Clearly, Salesforce’s AI offerings have come a long way and aren’t slowing down.

Salesforce AI – Where Do Developers Stand Now?

With all these AI advancements, developers – both programmatic and declarative – might wonder: Where do I stand?

Many of us have marvelled at the speed and quality of code GPTs can generate (more on that below). However, the current generation of AI tools isn’t perfect. Even the best models can suffer from hallucination, making up non-existent syntax and methods, and have to be corrected. That means developers still need to understand the languages and systems in which we work.

AI is also a long way from instigating, testing, and deploying code all on its own. Developers of all stripes still need to have a solid grasp of testing and DevOps principles in order to make sure business logic is reliable and only released when it’s ready.

AI also isn’t yet able to talk to managers, clients and stakeholders for us; we still need to be able to communicate clearly about our projects, plans, and progress. With big claims about AI’s capabilities floating around, being able to sell ourselves and our work is more important than ever.

How Salesforce Developers Can Use AI Today

Though AI can’t replace everything a developer does directly, it still offers some exciting opportunities to help us do our work even better, with appropriate care.

On the programmatic side, a tool like Salesforce’s Agentforce for Developers helps to complete code snippets, analyse classes, and draft tests. Many developers also use other Large Language Models like ChatGPT or Github Copilot to speed up work, but we need to be careful here – no developer wants to be accused of revealing proprietary code or private information. Agentforce uses the Einstein Trust Layer as a way of safeguarding data, but before using any AI tool for development, consider what guardrails and rules are in place for your organisation. If there aren’t any, consider creating some.

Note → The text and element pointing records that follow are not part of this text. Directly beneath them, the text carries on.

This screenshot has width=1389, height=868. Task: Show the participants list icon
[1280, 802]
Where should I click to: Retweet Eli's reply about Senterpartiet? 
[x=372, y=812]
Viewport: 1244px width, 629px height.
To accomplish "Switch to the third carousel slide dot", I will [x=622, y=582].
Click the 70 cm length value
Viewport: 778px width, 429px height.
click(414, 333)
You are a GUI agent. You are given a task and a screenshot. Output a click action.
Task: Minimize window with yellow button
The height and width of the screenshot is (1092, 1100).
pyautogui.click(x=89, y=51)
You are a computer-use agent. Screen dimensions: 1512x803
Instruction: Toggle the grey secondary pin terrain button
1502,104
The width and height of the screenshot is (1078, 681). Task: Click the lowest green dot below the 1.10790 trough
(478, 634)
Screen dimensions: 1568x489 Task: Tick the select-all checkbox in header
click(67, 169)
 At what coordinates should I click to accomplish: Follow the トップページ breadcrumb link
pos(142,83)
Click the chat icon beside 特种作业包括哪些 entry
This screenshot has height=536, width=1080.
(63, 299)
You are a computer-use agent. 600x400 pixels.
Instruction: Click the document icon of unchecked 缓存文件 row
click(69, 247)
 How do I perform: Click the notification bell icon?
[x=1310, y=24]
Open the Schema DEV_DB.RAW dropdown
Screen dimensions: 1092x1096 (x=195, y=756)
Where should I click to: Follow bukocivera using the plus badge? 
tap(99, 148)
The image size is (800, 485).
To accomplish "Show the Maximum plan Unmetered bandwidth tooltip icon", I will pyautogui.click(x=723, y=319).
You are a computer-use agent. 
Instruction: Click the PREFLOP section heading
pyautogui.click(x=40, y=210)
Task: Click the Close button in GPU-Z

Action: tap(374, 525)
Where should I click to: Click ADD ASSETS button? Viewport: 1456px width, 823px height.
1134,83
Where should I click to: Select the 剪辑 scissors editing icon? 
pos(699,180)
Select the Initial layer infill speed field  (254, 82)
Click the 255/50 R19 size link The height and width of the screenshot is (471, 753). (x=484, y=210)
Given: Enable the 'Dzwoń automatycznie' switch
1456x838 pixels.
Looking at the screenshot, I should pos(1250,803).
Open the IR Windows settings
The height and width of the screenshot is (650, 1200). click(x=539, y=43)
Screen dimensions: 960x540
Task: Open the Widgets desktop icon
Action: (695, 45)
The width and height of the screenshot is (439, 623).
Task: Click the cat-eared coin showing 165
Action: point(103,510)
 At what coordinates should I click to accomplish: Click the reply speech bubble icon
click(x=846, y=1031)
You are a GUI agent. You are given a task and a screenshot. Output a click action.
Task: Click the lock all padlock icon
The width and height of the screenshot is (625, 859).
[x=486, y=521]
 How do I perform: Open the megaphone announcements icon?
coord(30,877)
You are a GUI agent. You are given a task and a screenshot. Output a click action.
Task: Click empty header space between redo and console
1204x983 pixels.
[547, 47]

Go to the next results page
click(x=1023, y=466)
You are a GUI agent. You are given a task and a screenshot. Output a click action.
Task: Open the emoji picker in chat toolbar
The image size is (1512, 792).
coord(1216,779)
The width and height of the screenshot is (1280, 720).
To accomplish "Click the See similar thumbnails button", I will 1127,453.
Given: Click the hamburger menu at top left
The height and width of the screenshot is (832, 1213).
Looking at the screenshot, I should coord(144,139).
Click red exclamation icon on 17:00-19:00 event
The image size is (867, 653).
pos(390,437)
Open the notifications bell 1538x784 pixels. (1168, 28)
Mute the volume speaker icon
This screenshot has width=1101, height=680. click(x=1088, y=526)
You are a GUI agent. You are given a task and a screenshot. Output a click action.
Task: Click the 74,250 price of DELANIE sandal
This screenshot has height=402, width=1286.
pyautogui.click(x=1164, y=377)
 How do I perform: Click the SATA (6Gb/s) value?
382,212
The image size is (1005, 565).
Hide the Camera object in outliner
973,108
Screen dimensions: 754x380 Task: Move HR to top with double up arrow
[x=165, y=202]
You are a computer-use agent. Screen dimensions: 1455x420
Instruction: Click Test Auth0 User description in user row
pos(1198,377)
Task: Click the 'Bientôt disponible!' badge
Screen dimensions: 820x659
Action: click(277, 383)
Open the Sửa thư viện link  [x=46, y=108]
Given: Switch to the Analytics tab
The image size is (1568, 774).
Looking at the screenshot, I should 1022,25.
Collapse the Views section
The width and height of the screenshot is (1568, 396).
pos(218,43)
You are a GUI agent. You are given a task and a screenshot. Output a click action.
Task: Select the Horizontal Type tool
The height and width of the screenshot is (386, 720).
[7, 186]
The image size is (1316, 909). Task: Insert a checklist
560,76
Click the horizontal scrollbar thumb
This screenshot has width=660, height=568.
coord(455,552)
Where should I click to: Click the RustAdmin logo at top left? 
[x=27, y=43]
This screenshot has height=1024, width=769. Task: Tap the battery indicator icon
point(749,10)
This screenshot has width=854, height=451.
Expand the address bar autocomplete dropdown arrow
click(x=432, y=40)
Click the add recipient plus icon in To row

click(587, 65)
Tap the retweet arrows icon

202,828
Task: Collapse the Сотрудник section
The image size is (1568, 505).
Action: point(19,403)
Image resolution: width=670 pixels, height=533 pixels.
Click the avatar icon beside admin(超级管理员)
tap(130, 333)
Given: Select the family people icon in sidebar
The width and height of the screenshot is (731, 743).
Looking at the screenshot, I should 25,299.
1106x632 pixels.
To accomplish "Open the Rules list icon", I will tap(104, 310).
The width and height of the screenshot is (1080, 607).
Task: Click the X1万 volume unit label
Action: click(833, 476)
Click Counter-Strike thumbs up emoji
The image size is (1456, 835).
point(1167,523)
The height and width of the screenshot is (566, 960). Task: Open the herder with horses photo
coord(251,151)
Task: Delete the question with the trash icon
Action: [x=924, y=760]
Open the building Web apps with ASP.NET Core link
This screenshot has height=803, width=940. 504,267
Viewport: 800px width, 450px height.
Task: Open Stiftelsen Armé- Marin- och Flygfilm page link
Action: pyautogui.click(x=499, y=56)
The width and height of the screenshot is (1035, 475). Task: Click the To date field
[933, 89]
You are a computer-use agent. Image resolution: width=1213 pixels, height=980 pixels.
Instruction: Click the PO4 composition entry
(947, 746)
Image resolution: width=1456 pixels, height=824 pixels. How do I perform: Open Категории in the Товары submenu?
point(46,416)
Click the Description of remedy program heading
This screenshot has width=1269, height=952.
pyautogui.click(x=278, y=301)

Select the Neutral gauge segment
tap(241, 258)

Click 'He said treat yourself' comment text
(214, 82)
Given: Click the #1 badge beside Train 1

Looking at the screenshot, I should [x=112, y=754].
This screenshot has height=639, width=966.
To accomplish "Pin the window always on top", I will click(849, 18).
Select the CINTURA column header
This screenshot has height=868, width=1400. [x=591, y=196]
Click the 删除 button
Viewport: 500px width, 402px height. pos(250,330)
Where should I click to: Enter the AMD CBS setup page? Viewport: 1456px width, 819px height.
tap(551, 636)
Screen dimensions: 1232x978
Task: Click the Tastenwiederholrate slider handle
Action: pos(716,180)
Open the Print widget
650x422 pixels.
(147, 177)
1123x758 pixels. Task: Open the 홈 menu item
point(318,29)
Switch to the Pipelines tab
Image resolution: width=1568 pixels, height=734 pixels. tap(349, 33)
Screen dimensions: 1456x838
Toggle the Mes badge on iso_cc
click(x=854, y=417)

New opportunities also now exist for declarative developers. Einstein for Flow, generally available in the Spring ‘25 release, makes it possible to generate a flow from a prompt in a matter of seconds. By learning how to write good prompts, programmatic and declarative developers can both harness AI to get their tasks done faster and more efficiently.

As well as helping with development, AI tools can help us improve our workflows and communication. AI tools for calendar management, email writing, and project planning can free developers from the headache of admin tasks to let us concentrate on the parts of our work we like doing most. AI summary tools for calls and recordings can also help developers get relevant information more easily. Just be mindful of how your data could be used by these services.

Looking Ahead – What’s Next for AI?

That’s all well and good for now, but what can we expect for AI in the future?

Without speculating too wildly, in the short term AI is headed toward:

  • Multimodal systems, which process audiovisual, textual, and contextual data together, e.g. AI creating a process diagram based on a call recording with stakeholders
  • More sophisticated AI agents, which can automate more of the development process like testing and deployments
  • Increased collaboration between humans and AI tools, with deep integration into our workflows and the systems we use (think Her, without the romance)

AI tools are likely only going to become more embedded into our work in the future, presenting fresh opportunities and unforeseen challenges.

Gearing up for the AI Future

So, how can developers prepare ourselves for an AI future?

First, we should familiarise ourselves with what AI can do right now. I’ve covered a few topics in this article, but getting the Salesforce AI Associate and Salesforce AI Specialist certifications is a great way to get a deeper understanding of the technology and its capabilities. In turn, that will help us decide whether the latest AI tool is a genuine advance or merely hype. These certifications are available for free on Trailhead through 2025.

Second, we can prepare by simply continuing to excel at what makes a strong developer strong—developing a deep understanding of programming principles, learning how to communicate clearly, and above all, bringing a consultative approach to the work we do. In a world that increasingly relies on AI, building human relationships will be more important and appreciated than ever.